The following post comes to us from Craig Brown of the Department of Finance at the National University of Singapore.
In the paper, Campaign Contributions and Governmental Financial Management: Evidence from State Bond Pricing, which was recently made publicly available on SSRN, I study campaign-finance agency costs related to pricing in the $2.9 trillion state and local government bond market. By selecting a contributing underwriter directly, the government could incur significant costs with respect to government bond underpricing. There is no comparable impact when an underwriter is chosen through an auction. Through the use of a control function approach, I show that the decision to select a contributing underwriter is endogenous to first-day returns. When underpricing is expected, the government’s propensity to choose a contributing underwriter decreases as expected underpricing increases. This evidence supports the idea that there are significant agency costs associated with campaign contributions and the evidence remains robust after a battery of checks.

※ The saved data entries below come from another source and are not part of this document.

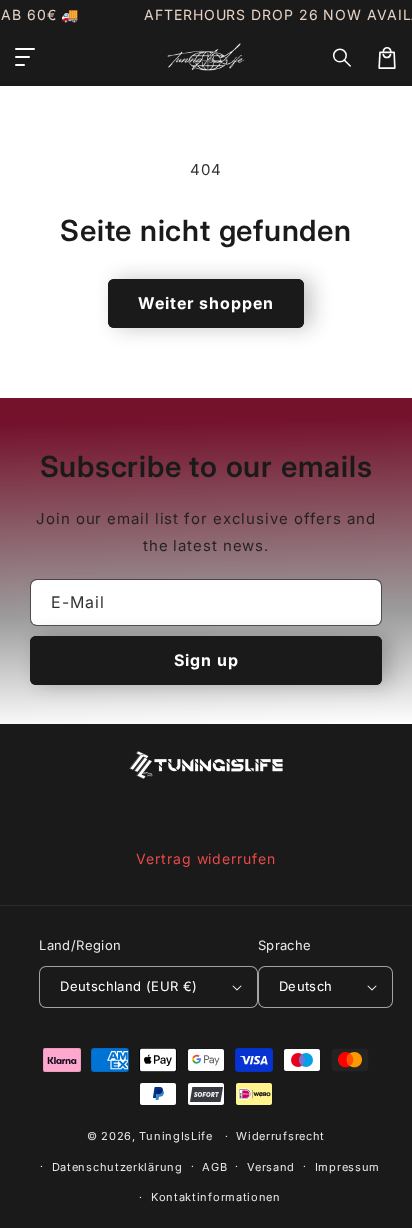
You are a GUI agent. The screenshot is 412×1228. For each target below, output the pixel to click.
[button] (343, 58)
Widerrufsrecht (280, 1136)
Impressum (347, 1167)
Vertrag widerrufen (205, 858)
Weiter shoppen (206, 303)
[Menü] (25, 58)
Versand (271, 1167)
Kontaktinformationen (216, 1197)
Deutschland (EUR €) (129, 986)
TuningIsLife (175, 1136)
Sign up (206, 660)
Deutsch (306, 986)
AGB (214, 1167)
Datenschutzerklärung (117, 1167)
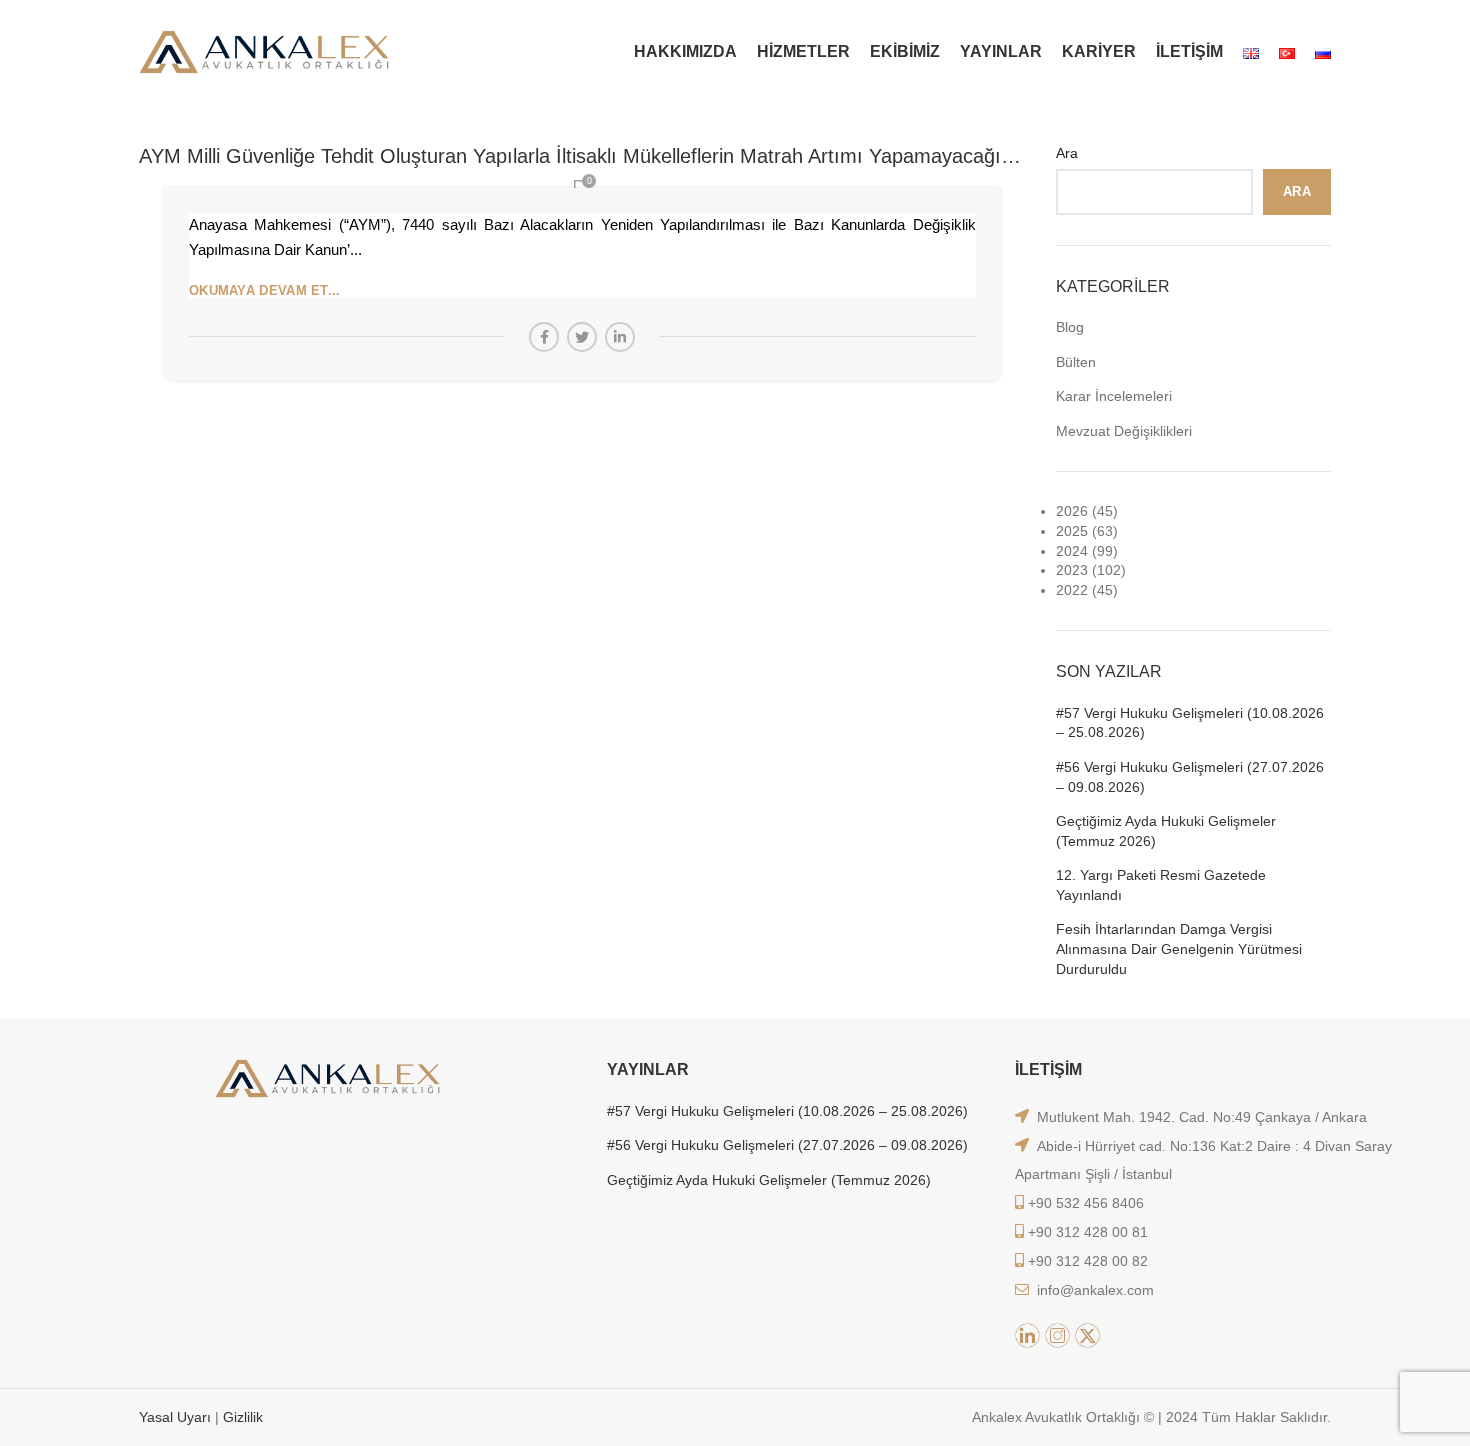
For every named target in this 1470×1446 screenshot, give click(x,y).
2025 (1072, 531)
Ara (1067, 153)
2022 (1072, 590)
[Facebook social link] (544, 337)
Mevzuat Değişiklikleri (1124, 431)
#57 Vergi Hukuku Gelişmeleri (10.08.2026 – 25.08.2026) (1190, 723)
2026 (1072, 511)
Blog (1070, 327)
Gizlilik (243, 1417)
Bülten (1076, 362)
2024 (1072, 551)
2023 (1072, 570)
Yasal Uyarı (177, 1417)
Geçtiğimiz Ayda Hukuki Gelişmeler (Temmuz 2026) (1166, 831)
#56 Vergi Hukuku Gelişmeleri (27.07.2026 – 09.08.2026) (1190, 777)
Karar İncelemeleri (1114, 396)
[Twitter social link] (582, 337)
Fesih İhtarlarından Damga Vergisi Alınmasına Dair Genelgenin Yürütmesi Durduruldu (1179, 948)
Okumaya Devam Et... (265, 290)
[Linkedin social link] (620, 337)
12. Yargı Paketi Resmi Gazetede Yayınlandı (1161, 885)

This paper’s results lend support to the political agency cost model. Consistent with the common assertion that the election is the primary disciplining mechanism for political executives in a political agency cost model (Besley, 2006), the likelihood that a contributing underwriter is chosen is decreasing in the closeness to the next election. Consistent with the idea that laws can discipline politicians directly and through taxpayer monitoring, the likelihood that the government does not choose an auction to select an underwriter is decreasing in the quality of conflict-of-interest laws and freedom-of-information laws; the likelihood that the government chooses a contributing underwriter is decreasing in the quality of freedom-of-information laws.